2023年度の「不適切会計」開示は58社・62件 3年連続で増加、業種別ではサービス業が最多
市場別 「東証プライム」が27社で最多
市場別では、「東証プライム」が27社(構成比46.5%)で最も多かった。次いで、「東証スタンダード」が18社(同31.0%)、「東証グロース」が11社(同18.9%)と続く。 2013年度までは新興市場が目立ったが、2015年度以降は国内外に子会社や関連会社を多く展開する旧東証1部が増加。2023年度も「東証プライム」が最多だった。
業種別 最多はサービス業の15社
業種別では、「サービス業」の15社(構成比25.8%)が最も多かった。

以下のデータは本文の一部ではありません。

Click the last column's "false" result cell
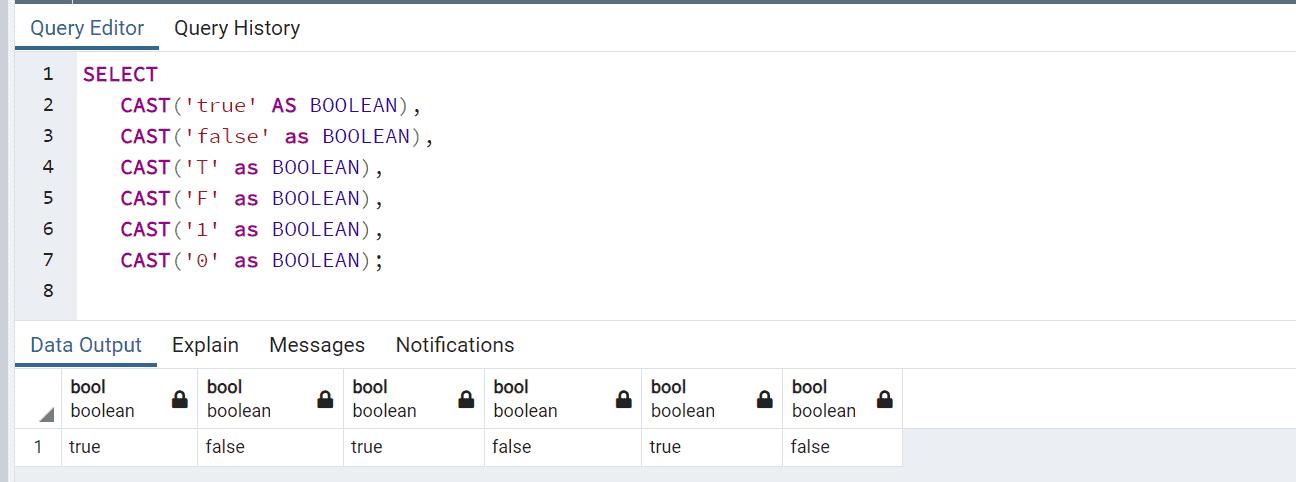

サービス業は、従業員の不適切取引などによる「着服横領」や連結子会社での過大請求などの「誤り」が増えた。 次いで「製造業」の12社(同20.6%)。いずれも国内外の子会社、関連会社による製造や販売管理の体制不備に起因するものが多かった。 ◇ ◇ ◇ 今年4月19日、証券取引等監視委員会は不動産業の(株)アルデプロ(東証スタンダード)に対し、売上を過大に計上して四半期報告書の虚偽記載を行った等の法令違反の事実が認められたとして2,100万円の課徴金納付命令を発出するよう勧告した。 不動産売買が循環取引の一部を構成し、循環取引に関し実態のない売上高、売上原価および営業利益を計上する会計処理を行い、2023年7月期第3四半期の四半期報告書で虚偽の開示をした。東京証券取引所は、アルデプロの内部管理体制等について改善の見込みがなくなったとして、アルデプロを3月22日付で整理銘柄に指定。その後、同年4月23日付で上場廃止となった。 金融庁は2023年12月26日、業界準大手の太陽有限責任監査法人(東京都港区)に新たな契約締結を3カ月禁じる一部業務停止命令を出した。顧客の(株)ディー・ディー・エス(2023年8月上場廃止)が2022年8月、財務諸表の訂正報告書を東海財務局に提出する際、重大な虚偽が残っているにもかかわらず、監査を承認していた。太陽有限責任監査法人は近年、監査先を増やしており、業容の急拡大に伴う中で不祥事が生じた。大手から準大手などに監査法人が交代する上場企業が増えている。監査法人の交代理由の確認は、これまで以上に必要になっている。 コロナ禍が落ち着き、企業活動は平時に戻ったが、2023年度は58社、62件の不適切会計が判明した。売上、利益拡大など業績優先の意識やステークホルダーに対する情報隠蔽など、不適切会計を根絶できない背景には様々な要因が隠れている。また、不適切会計が判明後の再発防止の仕組みづくりは容易ではない。上場企業は、改めてコンプライアンス(法令遵守)やコーポレートガバナンス(企業統治)に対する取り組みを精査、地道に守ることが必要だ。